Chama a atenção também um contrato da Transcoopardo emergencial de 90 dias com a Prefeitura de Barreiras, em 2 março deste ano. Dias após a assinatura do contrato, a Prefeitura publicou uma errata informando que o valor de R$ 350.784 necessitava de correção “por lapso de digitação”, tendo sido alterado para R$ 1.019.720.

Controle político
Em entrevista coletiva nesta quinta-feira, autoridades da PF e da CGU na Bahia disseram que o grupo de políticos e empresários suspeitos das fraudes no transporte escolar em 35 prefeituras da Bahia mandava e desmandava nos poderes Executivo e Legislativo de algumas dessas cidades.

Eles nomeavam secretários, escolhiam candidatos a prefeito e vereador, financiavam campanhas eleitorais por meio de caixa 2 e decidiam até qual gestor teria as contas aprovadas, ou não, por parte da Câmara de Vereadores.

Para realizar o esquema, os envolvidos criaram duas cooperativas de transporte escolar e uma empresa do mesmo ramo para participar de licitações das prefeituras e aparentar que estava tendo concorrência, mas já definido quem ganharia a licitação.

Metade do serviço
Após assinar os contratos, as cooperativas terceirizaram os serviços para os quais foram contratadas e deixavam de realizar até metade do acertado, o que prejudicava o acesso de alunos da zona rural à educação.
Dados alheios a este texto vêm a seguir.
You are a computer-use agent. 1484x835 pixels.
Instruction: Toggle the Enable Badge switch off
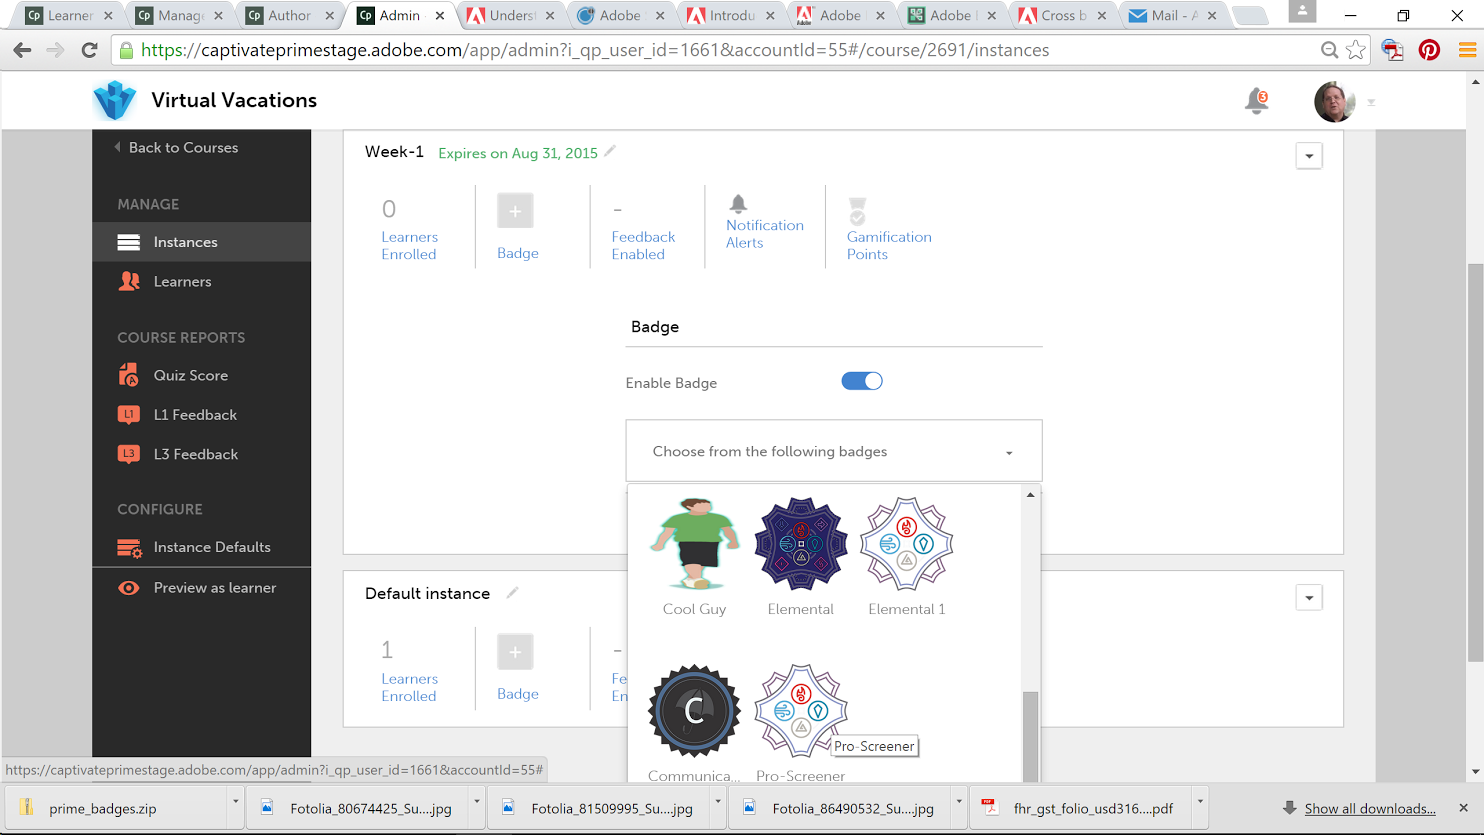861,381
Segundo o superintendente da CGU na Bahia, Ronaldo Machado, o núcleo do grupo mantinha endereços de fachada em outras cidades, como em Barra do Choça, onde o endereço de uma das empresas funcionava uma lan house.

Em Encruzilhada, segundo a CGU, além de exigências ilegais e restritivas nos editais de licitações, apurou-se que os próprios certames eram conduzidos para impedir a participação de outros interessados.

O CORREIO apurou que, na segunda-feira (20), a Transcoopardo teve um pedido de impugnação de edital aceito pela prefeitura de Ibirapitanga, em uma licitação para o transporte escolar para o ano de 2018.

Segundo a apuração da CGU, a prefeitura de Encruzilhada também utilizou de artifícios como a realização de sessões de abertura de licitações na modalidade pregão presencial em dia de ponto facultativo, como de quarta-feira de cinzas e dia posterior ao natal.

Como resultado, três supostas concorrentes do pregão presencial foram representadas por membros de um mesmo grupo familiar, evidenciando tratar-se de mera simulação de competição, informou a CGU.

Além disso, a execução dos contratos ocorria por meio da irregular subcontratação integral do serviço. Os motoristas realizavam o transporte com os próprios veículos e não eram nem cooperados nem empregados, tendo que arcar com todos os custos.

As contratadas atuavam apenas como pessoas interpostas, sendo que o desvio de recursos ocorria mediante o superfaturamento dos valores cobrados do município. Em Itambé, também alvo de fiscalização da CGU, constatou-se superfaturamento total de mais de R$ 1,5 milhão, nos exercícios de 2013 a 2015.

Os envolvidos responderão pelos crimes de peculato, organização criminosa, lavagem de dinheiro, corrupção ativa e passiva e fraude à licitação.

Nome da operação
A operação foi batizada de Leteronis numa referência aos soldados da Roma Antiga que guardavam as laterais e as costas do imperador e que, de tanto estarem ao lado do poder, passaram a acreditar que eram o próprio poder e que podiam atuar de forma impune ao cometerem delitos contra os mais pobres.